Obrigada, queridas Bé, Joana, Liliana, Raquel, Rosa.
 
* E agora se me dão licença, está na hora de ir fazer outro pudim ;)
 
 

segunda-feira, 24 de agosto de 2015

vencimento de anuidade

Passamos mais uma porta. Para ser mais precisa, passámos a 34ª porta. Devo confessar que não estava animada com mais esta passagem. A 33ª viagem revelou-se, entre momentos de nova e desconhecida felicidade, pejada de poços, penosas colinas e insalubres vales que depois de esforçada escalada se revelaram inférteis, desprovidos de cor. Faltava-lhes quase sempre a verde esperança da natureza renovada, a forte correnteza das águas límpidas e refrescantes de um rio, a transparência do vento que nos faz avançar. Faltava-lhes a essência que nos faz aproveitar a viagem e gozar a recompensa de tal esforço. E assim se passou mais um ano, entre esforçadas golfadas de ar necessárias à sobrevivência e a manutenção de uma esperança que não nos fizesse desvanecer. Alimentámo-nos com sonhos de algodão doce e belos fios de ouro. Amparámo-nos na bela e frágil costureira, que nos mostrou um mundo de olhos brilhantes e sorrisos rasgados - o combustível necessário à travessia. Agradecemos-lhe por isso. Seremos-lhe eternamente gratos. Tal como o seremos a todos os seres de luz, guerreiros de asa branca que intervindo delicadamente nos foram ofertando as ferramentas necessárias à passagem. E foram precisamente estes seres de luz, guerreiros de asa branca que no dia, apesar de distantes, se fizeram presentes. Não é todos os dias que somos acordados pelo carteiro que transporta um presente cozinhado no coração e tecido com todo o carinho que esse ser traz em si. E que apesar de distante, preparou para que fosse entregue na hora certa.
O dia, passámo-lo sozinhos. Fomos à feira, local onde a vida fervilha, local sempre apreciado. Fomos à biblioteca, espaço de encontro, sala de extrema preferência e devoção. Recebemos sorrisos e distribuímos carinhos. Fomos abraçados e lembrados. Ao fim da tarde, fomos até à casa materna, berço da nossa nação. Espaço de amor e compreensão fecundos onde mais uma vez bebemos raios de sol e tempestades de esperança.
Como somos gratos por todo o amor que recebemos!
Cruzada que está mais uma porta, fica-nos a ânsia do desconhecido, a esperança no novo, mas acima de tudo, um olhar mais humanizado e treinado na aceitação.
 
[Apesar de não o gostar, este foi um dia meu, um dia em que me ofertei a mim mesma e pratiquei a arte da aceitação.]
 
Alice!

sexta-feira, 14 de agosto de 2015

226º dia

Gosto destas chuvas de verão. Os dias ficam mais calmos, as árvores de um verde mais profundo e calmante, o cheiro a terra molhada invade-me o olfato e a pele e logo me traz à memória lembranças da infância. Sinto que respiro ao mesmo ritmo da terra molhada, calma e pacificamente. Sente-se afrouxar o rebuliço e a exacerbada felicidade de ser verão. As ruas ficam mais vazias, os momentos de silêncio tornam-se pequenas joias escondidas nas gotas que escorrem das folhas das árvores, dos telhados e dos fios do telefone. A água fica mais quente e eu volto a ter oportunidade de me esconder debaixo do casaco. Adoro estes dias de chuva no verão.

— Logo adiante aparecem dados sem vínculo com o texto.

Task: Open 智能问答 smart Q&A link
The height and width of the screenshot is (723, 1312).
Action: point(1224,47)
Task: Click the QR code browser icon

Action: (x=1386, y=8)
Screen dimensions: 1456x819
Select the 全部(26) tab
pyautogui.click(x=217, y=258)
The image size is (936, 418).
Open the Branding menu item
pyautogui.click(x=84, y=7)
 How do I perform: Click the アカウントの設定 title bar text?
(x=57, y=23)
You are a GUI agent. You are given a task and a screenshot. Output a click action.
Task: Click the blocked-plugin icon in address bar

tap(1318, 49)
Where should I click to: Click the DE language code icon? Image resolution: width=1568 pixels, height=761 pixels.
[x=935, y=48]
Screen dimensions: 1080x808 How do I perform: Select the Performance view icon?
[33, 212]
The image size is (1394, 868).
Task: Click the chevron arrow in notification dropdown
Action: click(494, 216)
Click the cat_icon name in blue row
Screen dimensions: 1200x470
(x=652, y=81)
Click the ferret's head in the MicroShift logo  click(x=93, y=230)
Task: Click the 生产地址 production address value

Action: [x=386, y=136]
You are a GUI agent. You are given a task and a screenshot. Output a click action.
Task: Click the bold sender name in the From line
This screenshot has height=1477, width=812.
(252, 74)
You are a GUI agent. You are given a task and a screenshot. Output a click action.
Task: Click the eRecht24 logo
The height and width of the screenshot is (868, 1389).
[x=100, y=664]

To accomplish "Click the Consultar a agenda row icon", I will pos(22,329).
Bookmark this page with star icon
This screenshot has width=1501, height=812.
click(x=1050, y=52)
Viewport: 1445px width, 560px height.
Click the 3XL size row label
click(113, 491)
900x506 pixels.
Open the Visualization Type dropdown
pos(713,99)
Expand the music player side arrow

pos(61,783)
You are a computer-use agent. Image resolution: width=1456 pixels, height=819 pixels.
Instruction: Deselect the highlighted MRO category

segunda-feira, 27 de julho de 2015

da comunhão das almas

Por vezes somos abençoados com seres especiais, seres de luz. Seres que julgávamos já não existirem ou jamais sermos capazes de encontrar. E eis que, no meio da desesperança e incredulidade somos abraçados pelas palavras de alguém que comunga plenamente dos nossos ideais. Alguém que tem os mesmos sonhos, as mesmas crenças, a mesma religião. E nesse momento sentimo-nos tocados pela magia de ter conhecido alguém assim. Alguém que podíamos ser nós mas não somos. Alguém que sem nos ser nada, é-nos tudo. Alguém que nos mostra como somos bonitos aos seus olhos. Alguém que diz aquilo que sentimos sem nunca termos sido capazes de o dizer. Alguém que nos pensa antes de o criarmos. Alguém que nos mostra que podemos sonhar e continuar a acreditar, porque é possível. Alguém que nos sonha e nos acredita muito mais do que nós alguma vez ousámos sonhar e acreditar. E no dia em que encontramos esse alguém, julgamos estar a sonhar. Como é possível existir alguém que nos perceba tão melhor do que nós? Alguém que nos leia tão claramente que é capaz de corrigir todas as vírgulas, juntar todos os parágrafos e acabar com todas as reticências que nos preenchem? Alguém que escreve e se inscreve todos os dias em nós? A descrença, a desesperança e a experiência fizeram-me acreditar que era impossível encontrar alguém assim. Contudo, chegou o dia em que o encontramos, esse alguém que faz correr um rio dentro de nós, ao mesmo tempo que seca todas as planícies outrora alagadas por chuvas e ventos intensos. Quando isso acontece, somos invadidos por um calor e uma luz interna que queremos nunca mais se extingam e pedimos para que esse ser de luz nunca mais se afaste de nós, porque queremos muito partilhar dessa luz. Sem medo, sem insegurança, sem incertezas, percebemo-nos capazes de sentir e viver essa luz.
Adoro-te, querido e terno ser de luz!

segunda-feira, 22 de junho de 2015

...


E já falta tão pouco... Falta tão pouco que parece, já começo a sentir saudades... Doentia existência, que me faz sentir falta do que me faz doer.
Passou a sensação de leveza, de satisfação, de dever cumprido para regressarem as leituras, a sensação de insatisfação, de insegurança... Regressaram-me as teias e os atavismos, os poços e as linhas de quádruplo sentido. E já falta tão pouco... Olho a flor e sinto-a quase a brotar. Olho pelo binóculo e avisto terra. Mas eis que regressam a chuva, as tempestades, os ventos que me obrigam a parar. Flutuo apenas. Reflito, conjeturo, esquematizo e volto a refletir. Regressaram-me as dúvidas, os anseios e as teias. Ativaram-me o sistema de assistência à travagem. É chegado o momento de concluir, de conjeturar, de tomar uma posição. Dor incómoda esta, que me obriga a uma conclusão solitária, brava, corajosa. Que me obriga a sair de casa e mostrar a pele branca e sedenta de sol. Regressaram-me o medo e a ansiedade. Range já a engrenagem que parecia tão bem oleada. O medo tolhe-me as articulações, espreme-me as intenções, atrapalha-me o devaneio, constrange-me o sonho. E já falta tão pouco... Só preciso de um pouquinho mais de força. Vamos, coragem. Está quase!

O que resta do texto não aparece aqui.